* [How to complete this task]:
Only an exact copy of the entries will serve as the answer.

Data for the task: Begin

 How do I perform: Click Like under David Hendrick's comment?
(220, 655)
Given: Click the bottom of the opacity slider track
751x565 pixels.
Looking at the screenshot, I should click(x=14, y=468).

Data for the task: End

* [Reply]:
 How do I perform: Click Like under David Hendrick's comment?
(220, 655)
Given: Click the bottom of the opacity slider track
751x565 pixels.
Looking at the screenshot, I should click(x=14, y=468).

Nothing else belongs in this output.